Two new 3-D porous bismuth coordination polymers, (C5NH6)2[Bi2(H2O)2(C2O4)4]·2H2O 1 and (NH4)[Bi(C2O4)2]·3H2O 2, have been hydrothermally synthesized and characterized by single-crystal X-ray diffraction. Compound 1 crystallizes in the monoclinic symmetry, P21/c space group with a=10.378(2) Å, b=17.285(3) Å, c=16.563(5) Å, α=90°, β=119.66(2)°, γ=90°, V=2581.8(10) Å3, Z=4, R1=0.0355 and wR2=0.0658 for unique 4713 reflections I >2σ(I).
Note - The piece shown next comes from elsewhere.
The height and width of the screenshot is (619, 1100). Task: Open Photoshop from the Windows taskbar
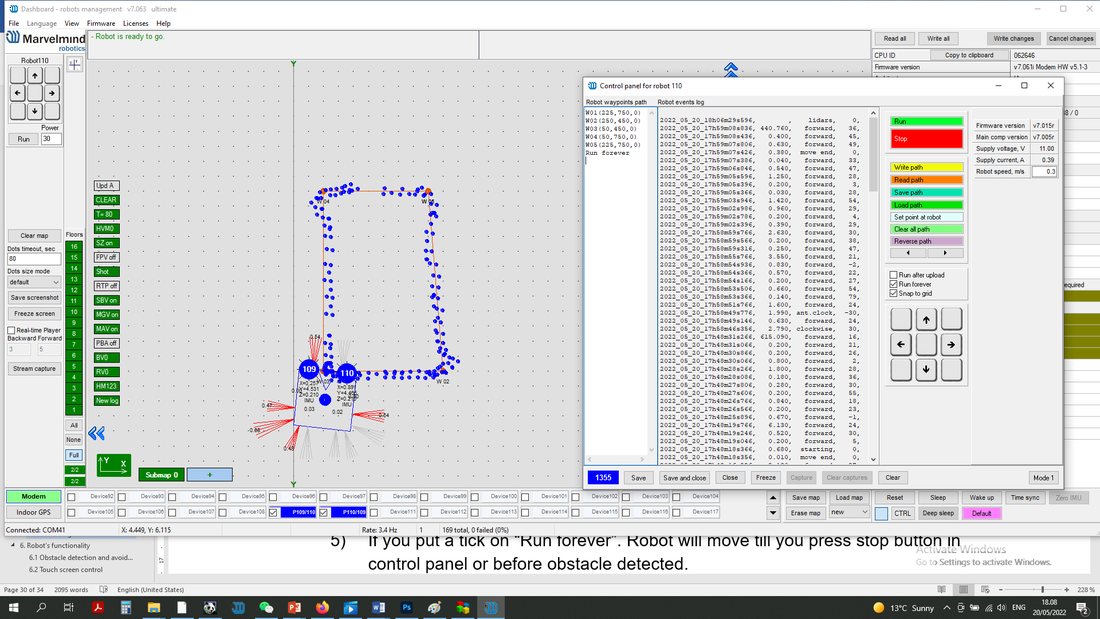coord(406,608)
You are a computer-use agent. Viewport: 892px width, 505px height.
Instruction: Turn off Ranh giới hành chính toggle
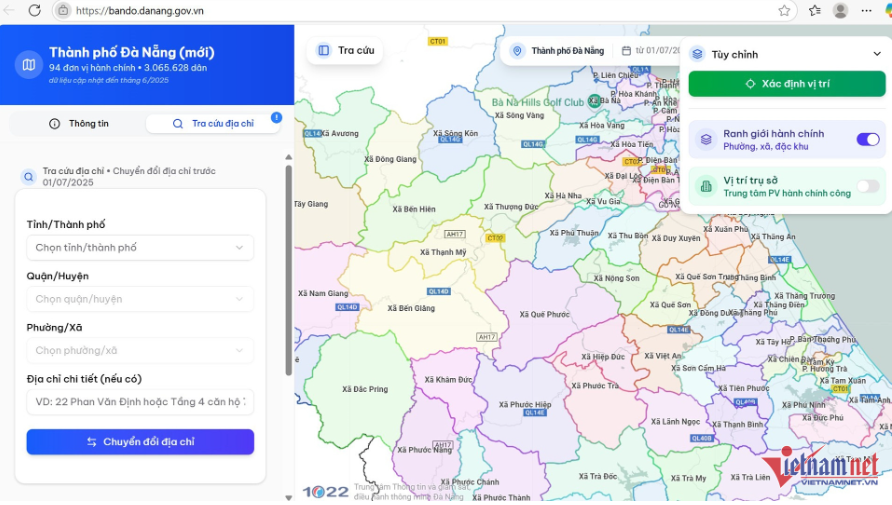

Compound 2 crystallizes in the tetragonal symmetry, I41/amd space group with a=11.7026(17) Å, b=11.7026(17) Å, c=9.2233(18) Å, α=90°, β=90°, γ=90°, V=1263.1(4) Å3, Z=32, R1=0.0208 and wR2=0.0518 for unique 359 reflections I> 2σ(I). Compounds 1 and 2 are 3-D open-framework structures with a 66 uniform net, which consist of honeycomb-like layers connected to each other by oxalate units. While different guest molecules fill in their cavities of honeycomb-like layers, study of ultrasonic treatment on 2 indicates the replacement of NH4+ by K+ on potassium ion exchange. Thermogravimetric analysis indicates that the open-channel frameworks are thermally stable up to 200 °C, and other characterizations are also described by elemental analysis, IR and ultraviolet–visible diffuse reflectionintegral spectrum (UV–Vis DRIS).